DAPI and Hoechst specifically stain double-stranded DNA. They have very similar spectral property (Ex: UV, Em: blue/cyan) and can be used interchangeably in many instances. However, a major difference is that DAPI is cell impermeant and Hoechst is cell-permeant. Hoechst precipitates in phosphate buffer when the concentration is high. However, this is not an issue in regular working condition.

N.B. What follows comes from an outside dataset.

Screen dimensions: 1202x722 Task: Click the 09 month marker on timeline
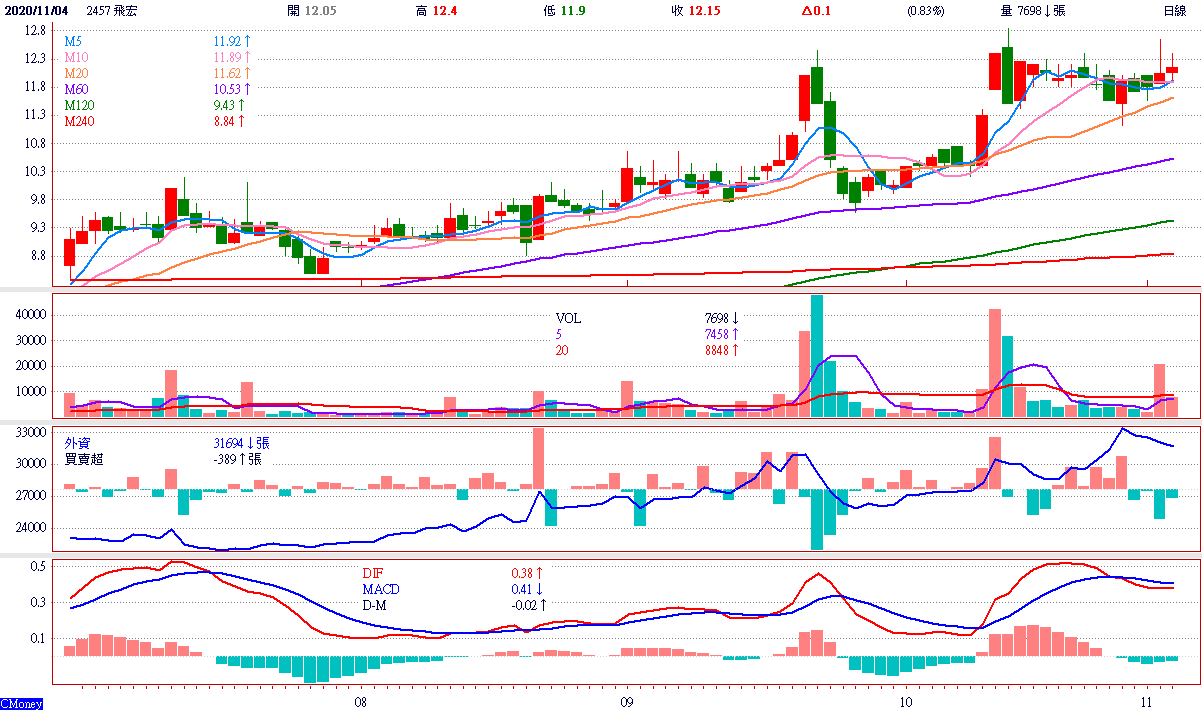pos(626,702)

To perform DAPI or Hoechst staining, simply dilute stock solution 1:1000 in the medium and incubate the sample in working solution for at least 30 minutes. We often wash the sample with buffered saline several times before mounting for observation, although wash is not necessary. For best results, DAPI/Hoechst stained sample should be mounted in buffered glycerol.

To make stock,

dissolve Hoechst 33342 (Molecular Probes H1399; Sigma B2261) in ddH₂O at 10 mg/mL, or

DAPI (Molecular Probes D1306; Sigma D9542) in ddH₂O or DMF at 5 mg/mL.

Note both Hoechst and DAPI are potential carcinogens. Handle with care.

Other substitutes for nucleic acid counterstaining are

propidium iodide (Sigma P4170; Em: red)

Sytox Green (Molecular Probes S7020; Em: green)

7-aminoactinomycin D (7-AAD; Molecular Probes A1310; Em: red)